__Task brief__
Print every one of the entries below, reproducing each line word for word.

Entries from a data source:
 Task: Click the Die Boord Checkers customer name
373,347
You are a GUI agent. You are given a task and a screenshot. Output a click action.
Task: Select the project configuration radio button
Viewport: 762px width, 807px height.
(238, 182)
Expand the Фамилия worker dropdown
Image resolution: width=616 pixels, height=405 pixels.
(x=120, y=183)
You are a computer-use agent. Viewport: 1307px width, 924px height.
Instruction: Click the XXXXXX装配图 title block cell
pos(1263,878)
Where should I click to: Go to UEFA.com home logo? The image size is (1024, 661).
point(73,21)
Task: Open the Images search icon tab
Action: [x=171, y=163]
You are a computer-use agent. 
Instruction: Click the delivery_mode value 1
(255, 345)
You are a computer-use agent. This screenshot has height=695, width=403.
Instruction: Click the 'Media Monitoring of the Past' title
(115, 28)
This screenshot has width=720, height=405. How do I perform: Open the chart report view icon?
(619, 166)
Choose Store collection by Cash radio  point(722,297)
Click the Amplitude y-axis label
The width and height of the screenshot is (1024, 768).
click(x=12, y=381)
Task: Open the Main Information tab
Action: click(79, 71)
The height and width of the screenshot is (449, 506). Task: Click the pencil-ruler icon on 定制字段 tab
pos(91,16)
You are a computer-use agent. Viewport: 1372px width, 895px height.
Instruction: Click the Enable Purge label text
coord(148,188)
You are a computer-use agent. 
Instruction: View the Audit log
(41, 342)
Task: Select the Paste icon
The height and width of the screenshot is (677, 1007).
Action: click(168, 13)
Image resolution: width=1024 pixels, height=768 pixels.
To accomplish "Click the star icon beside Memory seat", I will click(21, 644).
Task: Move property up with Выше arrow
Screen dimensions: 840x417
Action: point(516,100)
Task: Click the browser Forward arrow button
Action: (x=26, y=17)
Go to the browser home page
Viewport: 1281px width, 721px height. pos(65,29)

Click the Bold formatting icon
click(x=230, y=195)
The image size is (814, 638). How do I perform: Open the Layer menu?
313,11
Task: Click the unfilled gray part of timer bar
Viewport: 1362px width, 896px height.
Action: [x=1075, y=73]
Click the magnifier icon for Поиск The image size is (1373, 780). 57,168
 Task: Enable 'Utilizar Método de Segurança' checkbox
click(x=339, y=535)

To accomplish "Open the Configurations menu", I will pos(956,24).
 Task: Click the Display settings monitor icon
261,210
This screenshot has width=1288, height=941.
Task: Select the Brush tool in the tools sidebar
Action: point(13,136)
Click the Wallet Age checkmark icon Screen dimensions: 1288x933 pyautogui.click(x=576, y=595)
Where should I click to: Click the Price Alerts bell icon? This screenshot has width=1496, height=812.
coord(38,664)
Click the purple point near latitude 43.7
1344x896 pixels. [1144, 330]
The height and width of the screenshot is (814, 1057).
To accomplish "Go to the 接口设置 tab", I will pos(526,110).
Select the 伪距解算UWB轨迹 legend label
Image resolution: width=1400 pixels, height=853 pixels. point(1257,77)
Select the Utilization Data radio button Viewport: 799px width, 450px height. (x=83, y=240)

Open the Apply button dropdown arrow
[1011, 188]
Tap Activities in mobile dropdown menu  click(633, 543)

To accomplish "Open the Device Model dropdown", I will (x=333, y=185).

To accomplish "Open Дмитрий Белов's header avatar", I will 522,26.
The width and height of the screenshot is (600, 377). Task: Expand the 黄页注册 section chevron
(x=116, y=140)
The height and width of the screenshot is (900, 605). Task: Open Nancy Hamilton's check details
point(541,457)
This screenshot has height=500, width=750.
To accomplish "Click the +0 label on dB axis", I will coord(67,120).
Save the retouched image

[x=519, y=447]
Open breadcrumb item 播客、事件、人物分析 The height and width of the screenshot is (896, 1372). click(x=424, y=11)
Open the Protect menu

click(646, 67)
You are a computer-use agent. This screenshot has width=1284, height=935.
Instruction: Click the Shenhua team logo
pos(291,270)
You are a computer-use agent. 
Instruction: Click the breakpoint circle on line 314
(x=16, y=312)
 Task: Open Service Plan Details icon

__Written answer__
 Task: Click the Die Boord Checkers customer name
373,347
You are a GUI agent. You are given a task and a screenshot. Output a click action.
Task: Select the project configuration radio button
Viewport: 762px width, 807px height.
(238, 182)
Expand the Фамилия worker dropdown
Image resolution: width=616 pixels, height=405 pixels.
(x=120, y=183)
You are a computer-use agent. Viewport: 1307px width, 924px height.
Instruction: Click the XXXXXX装配图 title block cell
pos(1263,878)
Where should I click to: Go to UEFA.com home logo? The image size is (1024, 661).
point(73,21)
Task: Open the Images search icon tab
Action: [x=171, y=163]
You are a computer-use agent. 
Instruction: Click the delivery_mode value 1
(255, 345)
You are a computer-use agent. This screenshot has height=695, width=403.
Instruction: Click the 'Media Monitoring of the Past' title
(115, 28)
This screenshot has width=720, height=405. How do I perform: Open the chart report view icon?
(619, 166)
Choose Store collection by Cash radio  point(722,297)
Click the Amplitude y-axis label
The width and height of the screenshot is (1024, 768).
click(x=12, y=381)
Task: Open the Main Information tab
Action: click(79, 71)
The height and width of the screenshot is (449, 506). Task: Click the pencil-ruler icon on 定制字段 tab
pos(91,16)
You are a computer-use agent. Viewport: 1372px width, 895px height.
Instruction: Click the Enable Purge label text
coord(148,188)
You are a computer-use agent. 
Instruction: View the Audit log
(41, 342)
Task: Select the Paste icon
The height and width of the screenshot is (677, 1007).
Action: click(168, 13)
Image resolution: width=1024 pixels, height=768 pixels.
To accomplish "Click the star icon beside Memory seat", I will click(21, 644).
Task: Move property up with Выше arrow
Screen dimensions: 840x417
Action: point(516,100)
Task: Click the browser Forward arrow button
Action: (x=26, y=17)
Go to the browser home page
Viewport: 1281px width, 721px height. pos(65,29)

Click the Bold formatting icon
click(x=230, y=195)
The image size is (814, 638). How do I perform: Open the Layer menu?
313,11
Task: Click the unfilled gray part of timer bar
Viewport: 1362px width, 896px height.
Action: [x=1075, y=73]
Click the magnifier icon for Поиск The image size is (1373, 780). 57,168
 Task: Enable 'Utilizar Método de Segurança' checkbox
click(x=339, y=535)

To accomplish "Open the Configurations menu", I will pos(956,24).
 Task: Click the Display settings monitor icon
261,210
This screenshot has width=1288, height=941.
Task: Select the Brush tool in the tools sidebar
Action: point(13,136)
Click the Wallet Age checkmark icon Screen dimensions: 1288x933 pyautogui.click(x=576, y=595)
Where should I click to: Click the Price Alerts bell icon? This screenshot has width=1496, height=812.
coord(38,664)
Click the purple point near latitude 43.7
1344x896 pixels. [1144, 330]
The height and width of the screenshot is (814, 1057).
To accomplish "Go to the 接口设置 tab", I will pos(526,110).
Select the 伪距解算UWB轨迹 legend label
Image resolution: width=1400 pixels, height=853 pixels. point(1257,77)
Select the Utilization Data radio button Viewport: 799px width, 450px height. (x=83, y=240)

Open the Apply button dropdown arrow
[1011, 188]
Tap Activities in mobile dropdown menu  click(633, 543)

To accomplish "Open the Device Model dropdown", I will (x=333, y=185).

To accomplish "Open Дмитрий Белов's header avatar", I will 522,26.
The width and height of the screenshot is (600, 377). Task: Expand the 黄页注册 section chevron
(x=116, y=140)
The height and width of the screenshot is (900, 605). Task: Open Nancy Hamilton's check details
point(541,457)
This screenshot has height=500, width=750.
To accomplish "Click the +0 label on dB axis", I will coord(67,120).
Save the retouched image

[x=519, y=447]
Open breadcrumb item 播客、事件、人物分析 The height and width of the screenshot is (896, 1372). click(x=424, y=11)
Open the Protect menu

click(646, 67)
You are a computer-use agent. This screenshot has width=1284, height=935.
Instruction: Click the Shenhua team logo
pos(291,270)
You are a computer-use agent. 
Instruction: Click the breakpoint circle on line 314
(x=16, y=312)
 Task: Open Service Plan Details icon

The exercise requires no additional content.